Digging around my code to figure out locations for optimization, I timed the execution of my jobs with enabled components to be far worse than ones without. Not just fractions of a millisecond worse, but multiple full milliseconds longer execution than other jobs. Enabled components obviously have a performance cost since the sequential iteration is broken and burst is unable to vectorize across entities. But it shouldn't be that bad since I rarely have cross-entity vectorization even for my normal components.
So, after timing my job structs, it seems like a major contributor to the bad performance is the ChunkEntityEnumerator that unity provides with the package. It's horrible. A massive while loop that iteratively bit-shifts the bit mask to find the next enabled bit. You know what can do that in a single operation? Tzcnt().
Presenting the superior BetterEntityEnumerator based off tzcnt(). Half the struct memory size, 4x the performance. With only one "breaking" change for the final returned index once the mask is depleted.
ChunkEntityEnumerator returns the chunk entity count, my version returns -1.

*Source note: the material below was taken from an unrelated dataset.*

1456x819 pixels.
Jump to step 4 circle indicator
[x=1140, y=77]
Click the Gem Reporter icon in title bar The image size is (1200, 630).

It should be undefined behavior so don't rely on this. Just use chunk-entity-count.
BetterEntityEnumerator performs worse (2ms vs 5ms) when use enabled mask is false since I eliminated that branch.
The cost of reducing the struct memory size in half. Just use a for loop in the main IJobChunk if it's guaranteed that there are no enabled components in the query.
Otherwise, drop in and replace. @glossy coral what do you think? Please improve ChunkEntityEnumerator in base package, enabled components shouldn't be penalized more simply because of bad coding. Maybe not with my version but at least something better.